The state’s Board of Game meets in Petersburg this month to consider over 50 proposals to change hunting and trapping regulations in Southeast Alaska. While many of the proposals are limited to one part of the region, 16 of those would make region-wide changes for how people can hunt deer, black bear, waterfowl and trap beaver and other animals. Petersburg’s Fish and Game advisory committee weighed in on some of those regional changes at a meeting last month.

One of the regional proposals seeks to allow shooting animals from a boat that’s no longer under power. It’s a practice allowed in other parts of the state. Proponent Nicholas Orr says hunters are already engaging in the practice and it should be allowed.

Petersburg advisory committee member Ben Case didn’t like the idea because of safety concerns. “You know when you’re on the beach hunting, the idea of somebody shooting from a boat in Southeast where it’s pretty wooded, a lot of times I don’t think it’s a sound practice personally,” Case said at a committee meeting in December. “And I don’t think a lot of times you can get as good of a shot.”

But others on the committee thought it would work in this part of the state. Kirt Marsh supported the change “Having hunted a little bit up north and down here and it’s legal to float a river and shoot from boat where there’s a lot of brush and there’s a lot of stuff, thicker than what we have here, I don’t think that’s much of an argument,” Marsh said. “It seems kind of ridiculous to me that all over the state they can hunt from a boat, shoot from a boat, but here we have boats and lots of boats, we can’t.”

In Southeast shooting from a boat was legal before 1972. Since the mid-1990s it has also been allowed for subsistence hunting on federal land, but not along shorelines of marine waters.

Fish and Game is neutral on the proposal but notes it could “significantly increase deer harvests particularly in deep snow conditions when deer tend to congregate on beaches.”
Ten on the committee supported it, one was opposed with one abstention.

The same proponent for that change also is seeking to relax the salvage requirement for deer rib meat. Hunters are required to remove and use rib meat, but this change would make that optional. Nicholas Orr says there’s little usable meat, especially if a hunter shoots a deer in the ribs. And he argues that the time it takes to remove that meat adds to the chance of encountering a bear while field dressing or butchering a kill. Petersburg’s committee was unanimously opposed to that change.
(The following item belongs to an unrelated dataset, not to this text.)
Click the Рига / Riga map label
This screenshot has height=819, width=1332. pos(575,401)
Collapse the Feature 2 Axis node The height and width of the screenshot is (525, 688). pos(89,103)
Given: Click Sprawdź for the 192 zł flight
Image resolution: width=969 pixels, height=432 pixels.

Another proposal seeks to allow feeding deer or use of a food plot on private property in the region. It’s a tactic used in other states to attract deer for hunting. The proponent Lucas Shilts submitted the change arguing it would help deer populations survive Southeast winters and help hunters focus on more mature bucks.

“You know feeding deer concentrates deer which just promotes the spread of disease and it’s been shown to do that in other states,” said Tom Schumacher, regional supervisor for the Alaska Department of Fish and Game’s Division of Wildlife. He listened in to the meeting by phone and said the department had serious concerns about the proposal. Schumacher said some states are prohibiting the practice because of the spread of chronic wasting disease (CWD) and other health problems impacting animals.

Committee member Don Spigelmyre agreed the proposal was a bad idea. “I come from a state that allows feeding and I agree completely,” he said. “We got CWD, blue tongue (virus) and the major cause of this is caused from food plots, corn, that type of thing where the animal’s mucus membranes come into touch with one another or they feed on something and it drops out of the mouth of a diseased deer and it can pass and spread through the herd really quickly.” Petersburg’s committee was unanimous in opposition to that change.

Another proposal seeks to lengthen the season for waterfowl hunting into January. The season length is limited to 107 days while the start and end dates are constrained by federal wildlife managers. Yet another proposal seeks to shift the hunting season for migratory birds in game management units 1-4 two weeks earlier for its start and finish. Proponent Mike Vaughn wants to be able to start hunting September 1st instead of September 16th. Vaughn submitted a proposal in 2008 to change to the current start date but says hunters are missing opportunity for sandhill cranes, pintail, teal and wigeons.

Committee member David Benitz agreed with a change back to an earlier start. “We’ve been missing most of the sandhill crane migration the last several years. They come through in September and when they changed this, we don’t get to hunt them on the river like we used to,” Benitz said. “Plus the teal and wigeon hunting is really good in September if we can get over there. And the duck hunting the last two weeks of December is kinda cold and hard on the dogs and I don’t think it’s that great.”

Others on the committee liked the late season mallard hunting at the end of December. “I’ve seen in the past where there’s a lot of young kids that are in school that don’t get to go very much until Christmas break, Christmas vacation, and they get to go,” Marsh said. Only two on the committee were in support of that change. The rest were opposed or abstained.

Other regional proposals seek to reinstate a requirement for identification tags for traps, or create a requirement that trap lines be marked with signs. The Board in 2016 voted to remove the trap ID requirement for Southeast. It was meant to help with conflicts between trappers and other people who have seen pets or wild animals caught in traps.
One proposal seeks to extend the trapping season for beaver. Others seek to change black bear hunting requirements.